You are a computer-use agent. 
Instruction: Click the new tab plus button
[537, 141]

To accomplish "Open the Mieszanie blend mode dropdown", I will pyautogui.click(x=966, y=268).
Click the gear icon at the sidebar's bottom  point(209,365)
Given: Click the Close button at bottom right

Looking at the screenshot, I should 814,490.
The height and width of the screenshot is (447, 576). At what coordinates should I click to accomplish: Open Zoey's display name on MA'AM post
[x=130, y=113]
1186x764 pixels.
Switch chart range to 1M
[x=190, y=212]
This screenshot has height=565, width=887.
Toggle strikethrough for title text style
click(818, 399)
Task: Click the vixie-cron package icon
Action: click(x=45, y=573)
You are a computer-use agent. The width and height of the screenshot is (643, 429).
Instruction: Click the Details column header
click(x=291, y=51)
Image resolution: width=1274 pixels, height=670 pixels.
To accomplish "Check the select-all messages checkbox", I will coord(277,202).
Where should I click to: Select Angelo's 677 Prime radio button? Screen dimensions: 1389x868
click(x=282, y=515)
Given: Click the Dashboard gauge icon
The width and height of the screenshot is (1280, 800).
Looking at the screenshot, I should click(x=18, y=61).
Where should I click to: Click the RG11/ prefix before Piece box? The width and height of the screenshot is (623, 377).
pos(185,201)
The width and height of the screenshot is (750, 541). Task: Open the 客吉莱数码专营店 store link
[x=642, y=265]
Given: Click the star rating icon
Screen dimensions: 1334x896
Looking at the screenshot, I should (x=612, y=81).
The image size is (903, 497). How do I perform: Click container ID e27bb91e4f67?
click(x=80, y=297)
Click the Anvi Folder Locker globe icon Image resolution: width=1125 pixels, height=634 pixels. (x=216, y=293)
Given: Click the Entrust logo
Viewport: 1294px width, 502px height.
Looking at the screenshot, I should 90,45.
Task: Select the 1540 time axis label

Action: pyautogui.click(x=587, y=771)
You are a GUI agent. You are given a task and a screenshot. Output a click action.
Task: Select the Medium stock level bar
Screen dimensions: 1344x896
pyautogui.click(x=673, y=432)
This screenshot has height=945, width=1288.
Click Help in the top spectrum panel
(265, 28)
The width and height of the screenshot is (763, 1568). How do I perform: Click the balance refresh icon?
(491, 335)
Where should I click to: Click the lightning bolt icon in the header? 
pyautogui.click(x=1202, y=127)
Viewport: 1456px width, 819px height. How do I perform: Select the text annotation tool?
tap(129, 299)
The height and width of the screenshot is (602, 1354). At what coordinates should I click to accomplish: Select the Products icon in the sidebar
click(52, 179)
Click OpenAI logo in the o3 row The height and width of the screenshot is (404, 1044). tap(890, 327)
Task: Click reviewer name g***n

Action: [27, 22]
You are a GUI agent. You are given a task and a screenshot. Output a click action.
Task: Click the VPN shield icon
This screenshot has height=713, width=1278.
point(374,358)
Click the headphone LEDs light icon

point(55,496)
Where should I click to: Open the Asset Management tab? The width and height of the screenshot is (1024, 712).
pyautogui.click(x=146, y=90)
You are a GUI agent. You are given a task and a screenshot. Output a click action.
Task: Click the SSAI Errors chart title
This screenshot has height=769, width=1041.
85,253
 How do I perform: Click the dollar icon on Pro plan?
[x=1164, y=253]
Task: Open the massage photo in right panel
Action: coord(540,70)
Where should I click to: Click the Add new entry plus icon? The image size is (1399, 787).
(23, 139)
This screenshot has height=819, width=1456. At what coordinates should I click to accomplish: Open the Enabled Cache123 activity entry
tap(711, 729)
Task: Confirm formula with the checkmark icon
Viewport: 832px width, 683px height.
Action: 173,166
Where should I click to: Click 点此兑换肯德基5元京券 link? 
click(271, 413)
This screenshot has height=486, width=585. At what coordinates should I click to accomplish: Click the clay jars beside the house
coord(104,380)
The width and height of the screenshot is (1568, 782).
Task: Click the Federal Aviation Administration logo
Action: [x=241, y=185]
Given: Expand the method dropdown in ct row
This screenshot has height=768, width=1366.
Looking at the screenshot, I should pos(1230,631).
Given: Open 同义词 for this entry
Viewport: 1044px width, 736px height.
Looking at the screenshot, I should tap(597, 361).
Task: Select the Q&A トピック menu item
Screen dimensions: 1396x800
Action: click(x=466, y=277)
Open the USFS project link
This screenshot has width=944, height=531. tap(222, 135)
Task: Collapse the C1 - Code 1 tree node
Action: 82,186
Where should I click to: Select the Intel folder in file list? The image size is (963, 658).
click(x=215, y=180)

_ _ _

> EXERCISE TASK:
Arrange the rows above as a numbered list, from the first row through the line containing "Action: pyautogui.click(x=587, y=771)", with blank lines omitted.

> OUTPUT BELOW:
1. You are a computer-use agent. 
2. Instruction: Click the new tab plus button
3. [537, 141]
4. To accomplish "Open the Mieszanie blend mode dropdown", I will pyautogui.click(x=966, y=268).
5. Click the gear icon at the sidebar's bottom  point(209,365)
6. Given: Click the Close button at bottom right
7. Looking at the screenshot, I should 814,490.
8. The height and width of the screenshot is (447, 576). At what coordinates should I click to accomplish: Open Zoey's display name on MA'AM post
9. [x=130, y=113]
10. 1186x764 pixels.
11. Switch chart range to 1M
12. [x=190, y=212]
13. This screenshot has height=565, width=887.
14. Toggle strikethrough for title text style
15. click(818, 399)
16. Task: Click the vixie-cron package icon
17. Action: click(x=45, y=573)
18. You are a computer-use agent. The width and height of the screenshot is (643, 429).
19. Instruction: Click the Details column header
20. click(x=291, y=51)
21. Image resolution: width=1274 pixels, height=670 pixels.
22. To accomplish "Check the select-all messages checkbox", I will coord(277,202).
23. Where should I click to: Select Angelo's 677 Prime radio button? Screen dimensions: 1389x868
24. click(x=282, y=515)
25. Given: Click the Dashboard gauge icon
26. The width and height of the screenshot is (1280, 800).
27. Looking at the screenshot, I should click(x=18, y=61).
28. Where should I click to: Click the RG11/ prefix before Piece box? The width and height of the screenshot is (623, 377).
29. pos(185,201)
30. The width and height of the screenshot is (750, 541). Task: Open the 客吉莱数码专营店 store link
31. [x=642, y=265]
32. Given: Click the star rating icon
33. Screen dimensions: 1334x896
34. Looking at the screenshot, I should (x=612, y=81).
35. The image size is (903, 497). How do I perform: Click container ID e27bb91e4f67?
36. click(x=80, y=297)
37. Click the Anvi Folder Locker globe icon Image resolution: width=1125 pixels, height=634 pixels. (x=216, y=293)
38. Given: Click the Entrust logo
39. Viewport: 1294px width, 502px height.
40. Looking at the screenshot, I should 90,45.
41. Task: Select the 1540 time axis label
42. Action: pyautogui.click(x=587, y=771)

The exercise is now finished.